Investigation on fouling mechanisms for recombinant human growth hormone sterile filtration.

During sterile filtration of recombinant human growth hormone solutions, severe membrane fouling was experienced compared to other protein preparations of significantly higher molecular weights and concentrations. This phenomenon was attributed to rhGH aggregation/adsorption occurring in the filter pore. To better understand this phenomenon, we examined several possible fouling mechanisms: (1) pore constriction, (2) adsorption due to nonspecific binding between protein and the membrane, (3) shear-induced adsorption, (4) hydrophobic interface-induced aggregation/adsorption. The protein solutions were sterily filtered using 0.22 mm filters, and their filtration fluxes were monitored.
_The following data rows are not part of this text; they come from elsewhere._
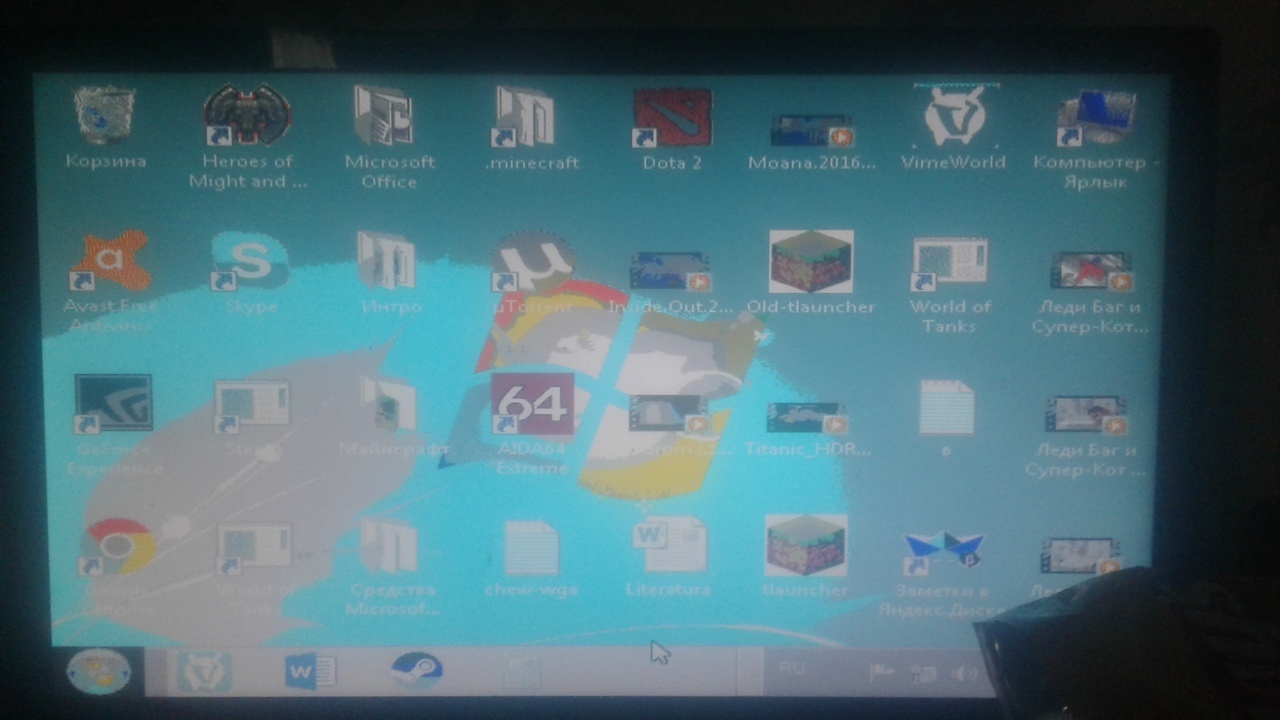Select the Titanic_HDR video file

point(807,418)
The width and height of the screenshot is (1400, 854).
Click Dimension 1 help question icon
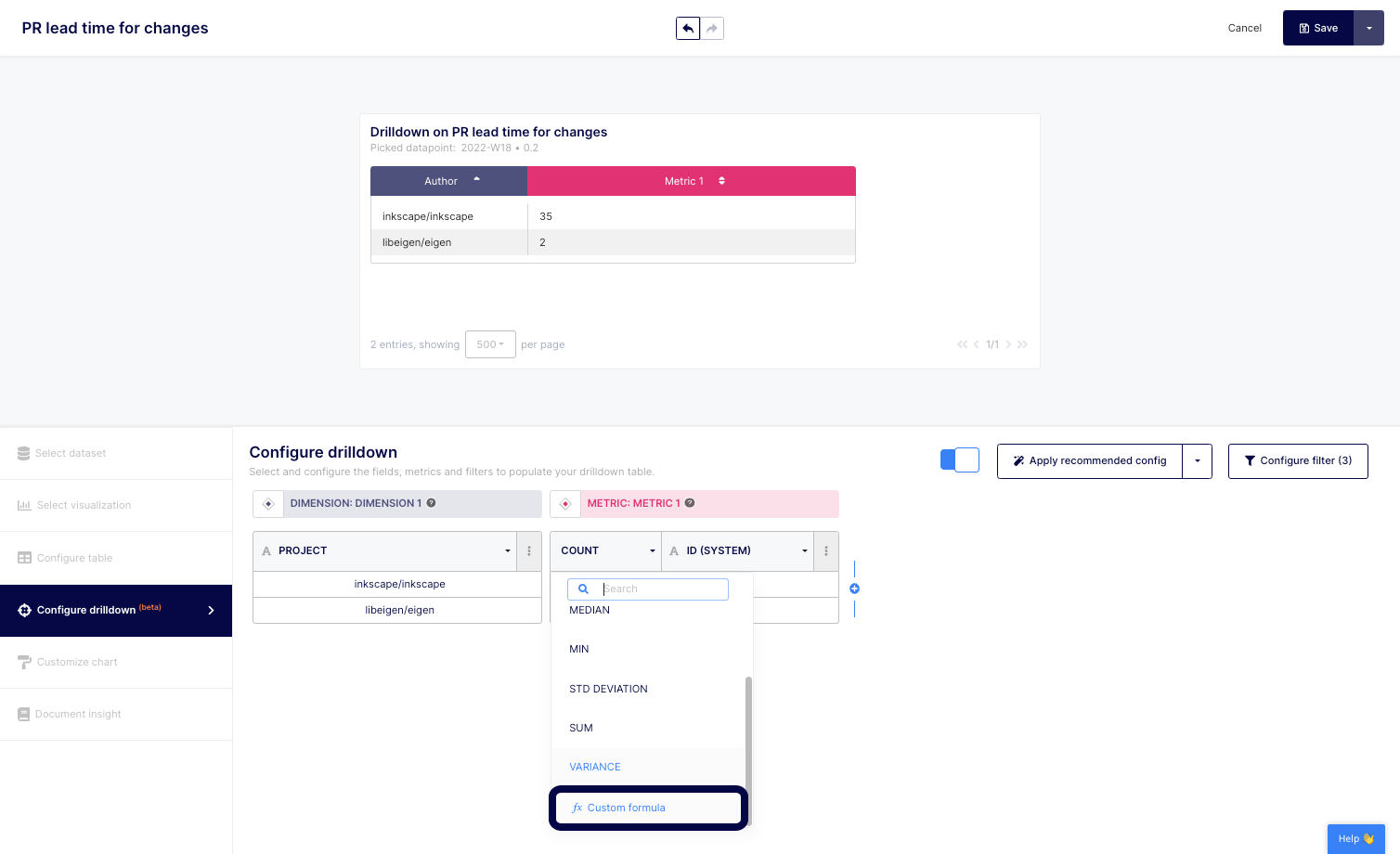(x=431, y=503)
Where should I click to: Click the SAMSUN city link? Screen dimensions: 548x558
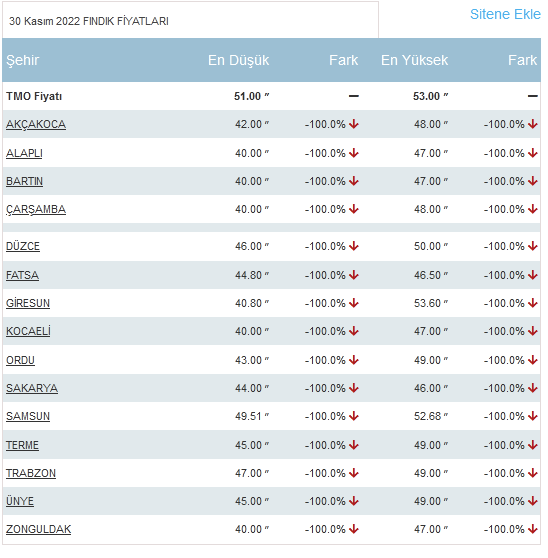click(x=28, y=416)
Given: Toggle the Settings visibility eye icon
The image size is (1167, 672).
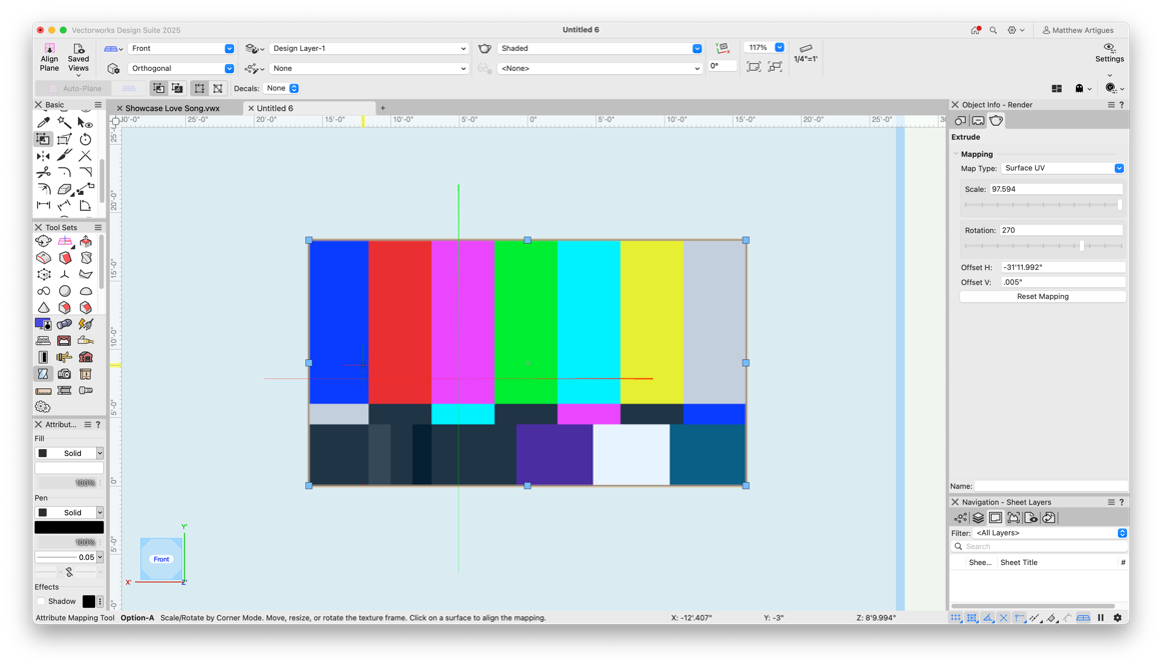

Filtration on the capillary and the noncapillary filters suggested that constraints by pore constriction and tortuosity played only a limited role. Filtration using filters with different degrees of protein binding tendency suggested that nonspecific adsorption was insignificant. The shear stress acting on the protein during filtration was small. RhGH which was intentionally sheared in a high-speed concentrically rotating device did not aggravate fouling tendency, suggesting that the shear-induced adsorption might not be the major fouling mechanism. The dynamic light scattering data showed a trace amount of rhGH aggregates always present in equilibrium with the hydrophobic (air-water and membrane-water) interface. These aggregates tended to be adsorbed to the membrane, and more aggregates were generated presumably due to the equilibrium between aggregates and protein monomers. This adsorption/aggregation process eventually fouled the membrane. When the hydrophobic interface was occupied by surfactant molecules, the equilibration kinetics ceased to generate aggregates, thereby minimizing membrane fouling. This study clarified the cause of such an unusual fouling phenomenon upon microfiltration.